Читаем Загадки советской литературы от Сталина до Брежнева полностью

За несколько дней до внезапного гибельного удушья в переполненном трамвайном вагоне доктор Живаго ставит диагноз причинам сердечного недуга. Автор послесловия к первому изданию романа в СССР В.М. Борисов, подкрепляя цитатами выводы героя, пишет: «Душу и нервы “нельзя без конца насиловать безнаказанно”, и объясняет причину болезни тем, что «от огромного большинства из нас требуют постоянного, в систему возведенного криводушия. Нельзя без последствий для здоровья изо дня в день проявлять себя противно тому, что чувствуешь: распинаться перед тем, чего не любишь, радоваться тому, что приносит тебе несчастье».

Убийственны и гибельны уже всякие лавирования на выживание в общественно-государственном лабиринте криводушия и лжи. Но не это ли и было, в частности, существом той самой номенклатурной хвори, от которой постоянно томился, страдал и изнывал сам Федин? Именно точность, яркость и сила изображения свободы, взлетов, утеснений и гибели творческого духа, возвышений и падений человеческой души при всех разногласиях с автором и вызывало у Федина порой восторги при восприятии текста, вырывавшие у него даже слова о гениальности романа…


Концом этой взаимной дружбы так или иначе стала неизбежная пора перехода к практическим действиям после окончания романа «Доктор Живаго». Попытки публикации рукописи сначала внутри страны, затем за рубежом и присуждение автору Нобелевской премии в октябре 1958 года.

События замелькали, заспешили. Самые неожиданные, крутые и неправдоподобные, каких еще вчера никто из них себе не мог и вообразить.

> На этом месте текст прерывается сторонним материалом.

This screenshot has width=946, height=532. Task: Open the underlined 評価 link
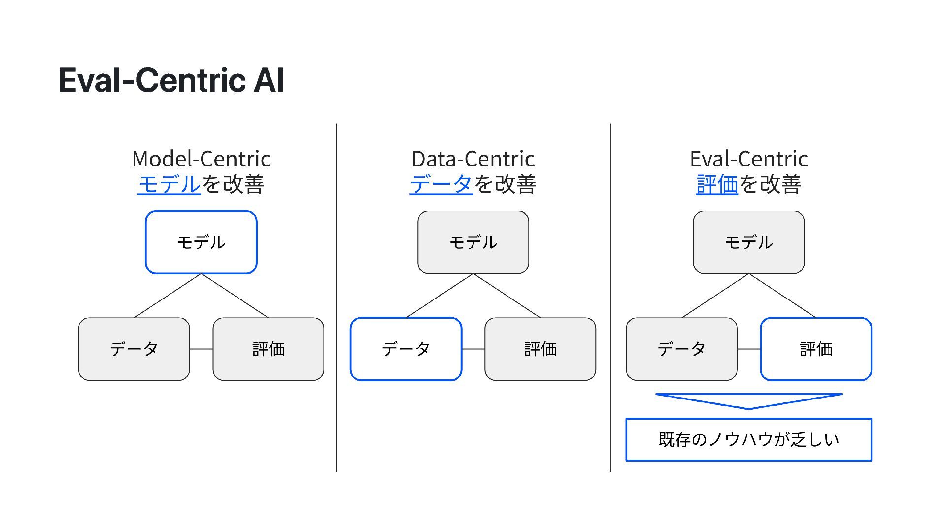pos(717,185)
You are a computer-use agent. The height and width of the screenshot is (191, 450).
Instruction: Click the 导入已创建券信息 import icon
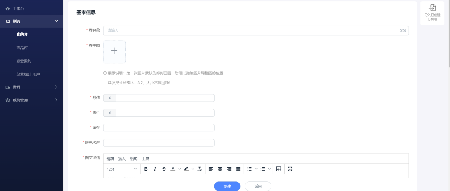pos(433,7)
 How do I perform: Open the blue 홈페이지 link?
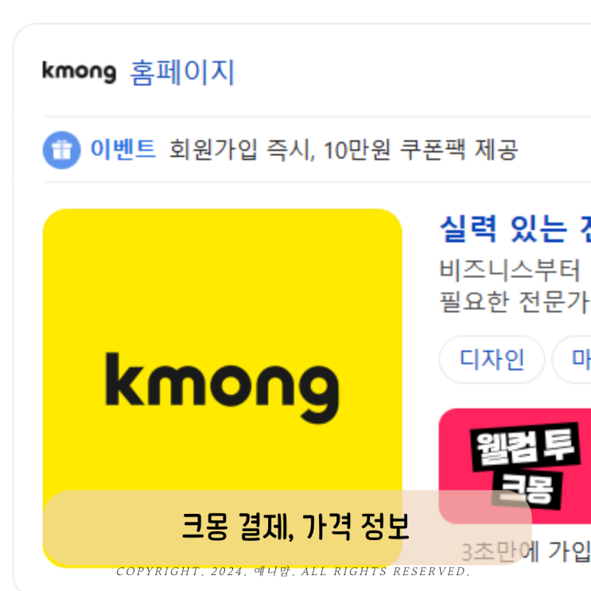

И что же он, Федин? Если брать внутреннее состояние, особого желания и охоты принимать участие в напиравшем развороте событий вокруг Бориса и его романа, изданного вопреки договоренностям за границей и выдвинутого на Нобелевскую премию, он вовсе не ощущал. Напротив, по возможности сторонился. Настойчивость Бориса с нарушением достигнутых договоренностей, в которых Федин шел ему навстречу, его раздражала. Но в конце концов пусть разбираются без него. Больше всего хотел бы на старости лет отстраниться. Сидеть на втором этаже своей дачи и заниматься делом жизни. Писать и дописывать то, чего не успел. Но обстоятельства словно взбесились. Жизнь не позволяла. Обстановка и события напирали, требовали выбора и решений. Да и сам Борис, давний друг, после этого злосчастного романа, будто он один на белом свете, перестал считаться с реальностью, кого-либо видеть вокруг и замечать. Сам виноват. Да, да, сам… Вел себя все более необузданно и дико. Как молодой скакун, вырвавшийся из загона, прыгал, лягался, ловил ветер ноздрями и мчался невесть куда. Тем более что рядом ему давно уже сопутствовала эта Лара из «Доктора Живаго», Ольга Ивинская…


ВАЛЬСЫ С ДОКТОРОМ

В свободном повествовательном полете, по необходимости переносясь то вперед, то назад, мы несколько оторвались от поступательной хронологии событий, от упрямой ее тропы… Между тем на повестке дня, может быть, один из самых скандальных зигзагов в биографии героя. Его участие в событиях вокруг присуждения Нобелевской премии многолетнему другу и дачному соседу Борису Пастернаку за роман «Доктор Живаго»…

Но именно здесь словесные завалы и нагромождения выдумок и небылиц особенно затейливы и обширны. Это и заставляет поначалу избрать несколько игривый тон в этой отнюдь не веселой теме.

Позиция № 3. В танцевальной терминологии это расположение, стойка партнеров перед тем, как прозвучат первые аккорды и затеется вихрь танца.

Одним взмахом пера эта позиция была нарушена кардинальным образом в статье «Федин» «Биографического словаря» русских писателей (М., 2008), принадлежащей В. Чалмаеву. По этой научной разработке получалось, что Федин выступал тогда в роли предводителя травящей стаи, будучи первым секретарем Союза писателей СССР.

Никто, разумеется, не собирается приукрашивать или обелять героя. Его вина и малодушие поведения в этой истории и без того несомненны и достаточны. Но следует держаться доказанной истины. Иначе все мы, поддавшись летучим поветриям, будем выглядеть лишь подхалимами эпохи.

Как тут не процитировать самого Пастернака — зачин его стихотворного цикла о Блоке, чью репутацию не однажды «лихорадило» в переходные советские времена:

Кому быть живым и хвалимым, Кто должен быть мертв и хулим, Известно у нас подхалимам Влиятельным только одним.

Угодничество, в том числе и перед эпохой, — выгодное занятие. Но тут хорошо бы соблюдать меру.